ACTIVITY> Repeat the entries without change, omitting the pictures.

PROVIDED RECORDS>
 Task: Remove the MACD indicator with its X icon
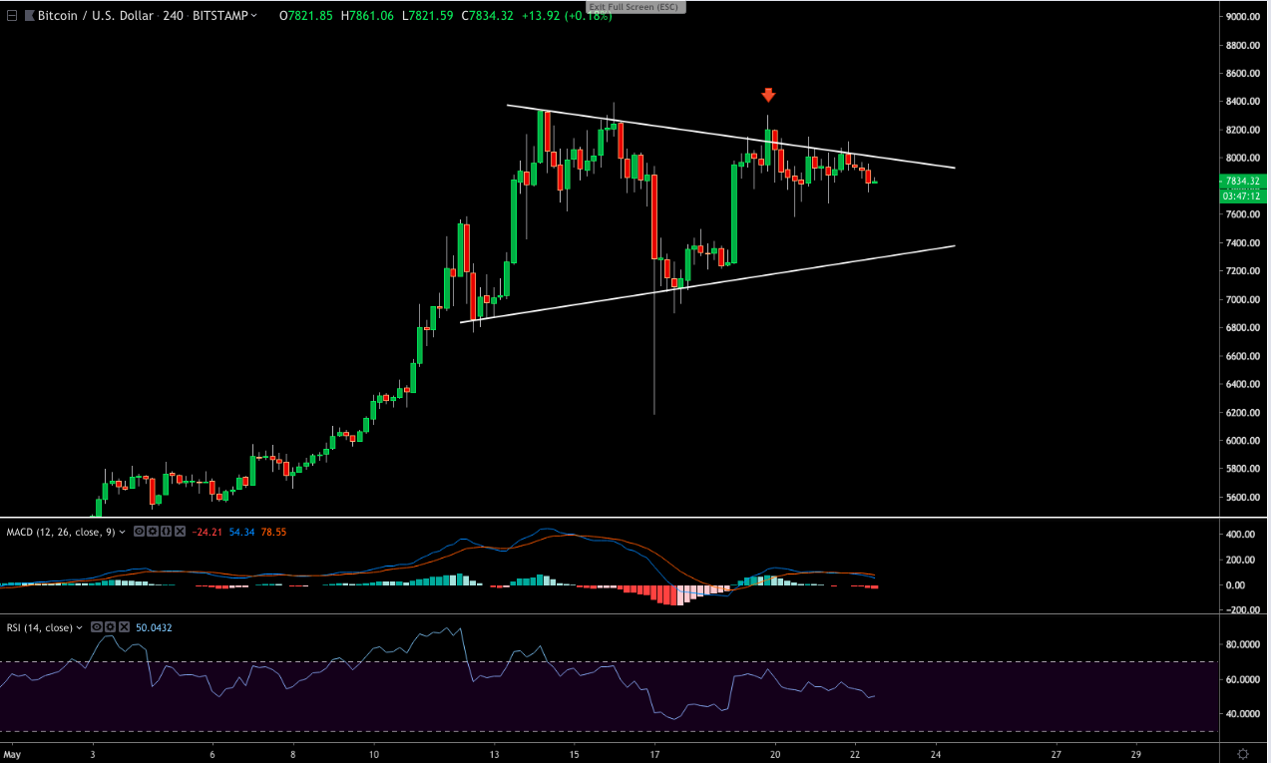click(180, 532)
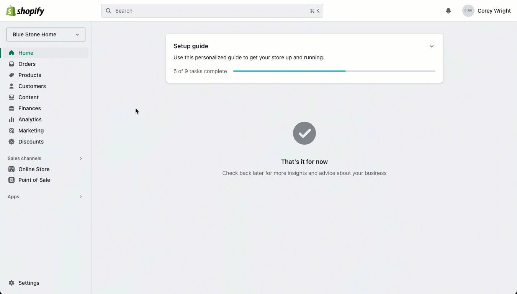Click the notification bell icon
This screenshot has height=294, width=517.
click(x=448, y=11)
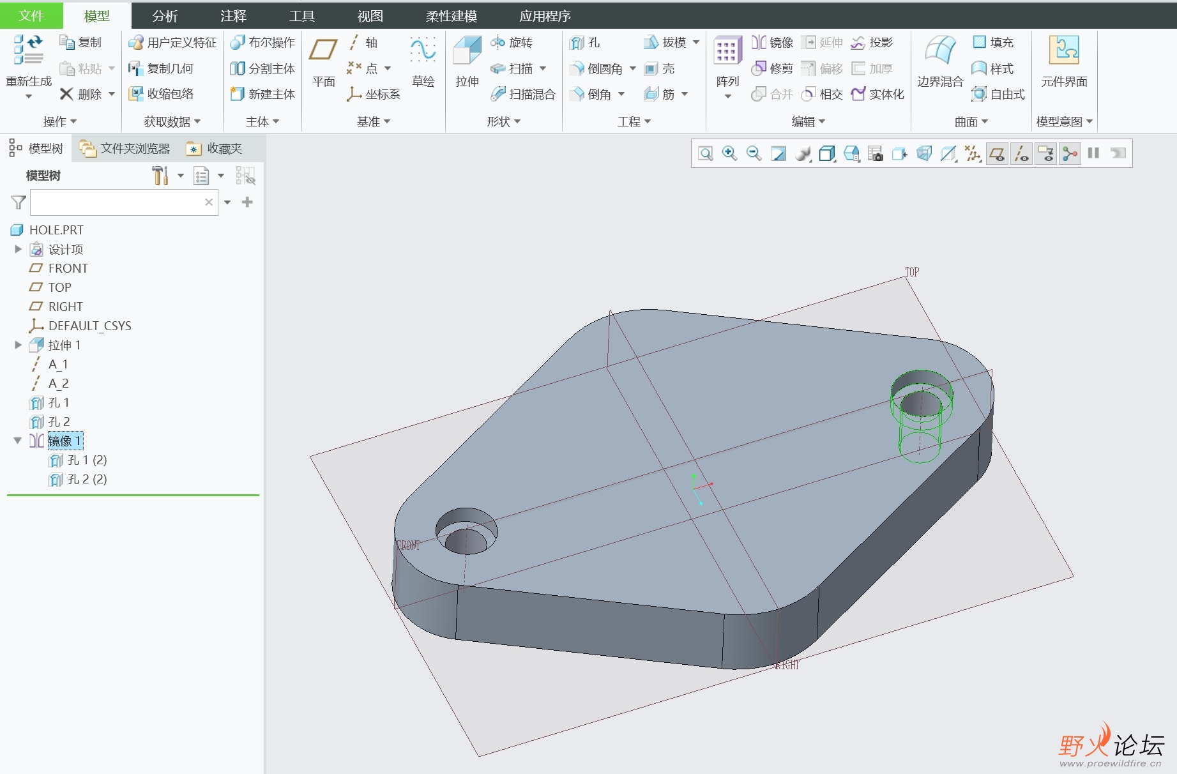Select the 边界混合 (Boundary Blend) tool
The image size is (1177, 774).
939,51
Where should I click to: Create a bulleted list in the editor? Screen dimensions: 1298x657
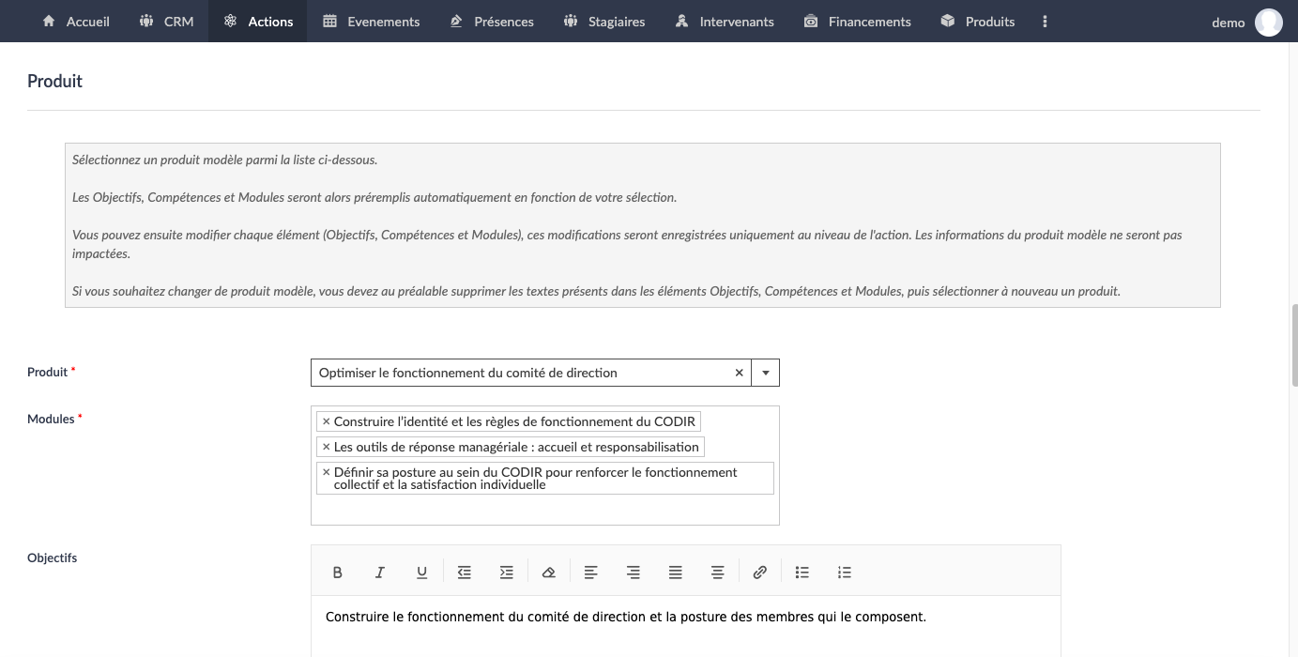click(802, 572)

SOLUTION FOR THIS TASK>
 Task: Remove the MACD indicator with its X icon
click(180, 532)
Click the notification bell icon
This screenshot has height=294, width=517.
click(x=448, y=11)
Select the 边界混合 (Boundary Blend) tool
The image size is (1177, 774).
939,51
Where should I click to: Create a bulleted list in the editor? Screen dimensions: 1298x657
click(802, 572)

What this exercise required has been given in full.